Pharmacologic administration of interleukin-2.

The development of biologic therapies for patients with cancer has in part been impeded by the extraordinary complexity and intrinsic feedback mechanisms promoting homeostasis in tissue injury, repair, inflammation, and immunity. Recombinant interleukin 2 (IL-2) therapy was initiated in 1984 based on its role as the prototypic T-cell growth factor, with novel roles deduced late after its FDA approval in regulating not only effector T cells but also regulatory T cells.

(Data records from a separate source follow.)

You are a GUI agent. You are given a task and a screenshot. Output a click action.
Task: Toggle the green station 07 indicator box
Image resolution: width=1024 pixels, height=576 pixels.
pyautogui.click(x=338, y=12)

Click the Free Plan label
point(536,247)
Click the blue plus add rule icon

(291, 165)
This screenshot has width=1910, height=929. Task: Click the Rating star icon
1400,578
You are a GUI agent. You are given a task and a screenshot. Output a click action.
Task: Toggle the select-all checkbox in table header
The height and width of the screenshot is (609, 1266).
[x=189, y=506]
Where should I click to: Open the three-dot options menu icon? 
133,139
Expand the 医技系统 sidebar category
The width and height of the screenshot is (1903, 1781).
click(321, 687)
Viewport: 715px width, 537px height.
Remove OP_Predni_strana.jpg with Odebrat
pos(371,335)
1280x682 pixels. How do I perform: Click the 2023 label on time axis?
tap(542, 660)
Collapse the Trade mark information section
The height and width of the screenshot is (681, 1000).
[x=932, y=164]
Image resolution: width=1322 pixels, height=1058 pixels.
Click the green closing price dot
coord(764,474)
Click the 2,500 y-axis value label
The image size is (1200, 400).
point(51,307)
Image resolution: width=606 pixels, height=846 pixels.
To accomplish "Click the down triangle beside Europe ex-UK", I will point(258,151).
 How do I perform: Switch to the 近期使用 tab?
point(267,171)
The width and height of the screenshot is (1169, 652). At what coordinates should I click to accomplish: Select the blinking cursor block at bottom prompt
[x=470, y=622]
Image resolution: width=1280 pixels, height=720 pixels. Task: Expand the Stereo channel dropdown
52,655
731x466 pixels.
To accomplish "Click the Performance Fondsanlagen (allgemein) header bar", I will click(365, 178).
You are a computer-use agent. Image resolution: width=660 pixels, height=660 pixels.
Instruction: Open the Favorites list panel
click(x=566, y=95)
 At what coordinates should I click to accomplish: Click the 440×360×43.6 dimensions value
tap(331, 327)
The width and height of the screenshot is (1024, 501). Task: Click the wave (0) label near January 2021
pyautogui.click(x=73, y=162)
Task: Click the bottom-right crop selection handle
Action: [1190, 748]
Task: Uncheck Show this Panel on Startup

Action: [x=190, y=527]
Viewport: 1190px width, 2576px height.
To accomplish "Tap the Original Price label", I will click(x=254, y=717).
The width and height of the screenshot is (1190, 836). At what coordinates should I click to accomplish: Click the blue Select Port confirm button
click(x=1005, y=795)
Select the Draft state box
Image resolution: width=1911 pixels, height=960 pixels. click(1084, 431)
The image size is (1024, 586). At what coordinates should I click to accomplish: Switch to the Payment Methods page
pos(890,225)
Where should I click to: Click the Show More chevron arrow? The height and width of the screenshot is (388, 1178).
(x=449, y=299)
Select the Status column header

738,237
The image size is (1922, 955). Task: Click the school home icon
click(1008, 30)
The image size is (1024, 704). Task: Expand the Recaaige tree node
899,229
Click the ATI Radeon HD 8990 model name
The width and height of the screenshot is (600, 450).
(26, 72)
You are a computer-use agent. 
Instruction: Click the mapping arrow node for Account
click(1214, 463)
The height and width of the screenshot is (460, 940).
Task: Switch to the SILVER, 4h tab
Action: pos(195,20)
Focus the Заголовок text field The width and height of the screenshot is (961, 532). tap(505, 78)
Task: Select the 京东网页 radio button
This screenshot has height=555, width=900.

Complicating its application, even in the most sophisticated centers, has been the manageable but difficult toxicities attendant on its use in spite of clear evidence of complete responses in 5-10% of treated patients with melanoma and renal cell carcinoma with extraordinary durability lasting now for almost 25 years, thus tantamount to "cures." Although efforts have been made to diminish toxicity or enhance efficacy the only substantive advance in combination therapy has been the application of tumor-infiltrating lymphocytes and the antibody to CTLA4. A deeper understanding of the "limiting" toxicity associated with mild flu-like symptoms and more debilitating cytokine "storm" not forthcoming. Here we propose the notion that the systemic syndrome associated with IL-2 administration is due to global cytokine-induced autophagy and temporally limited tissue dysfunction. The possible role of autophagy inhibitors to enhance efficacy and limit toxicity as well as possible problems with this approach are considered.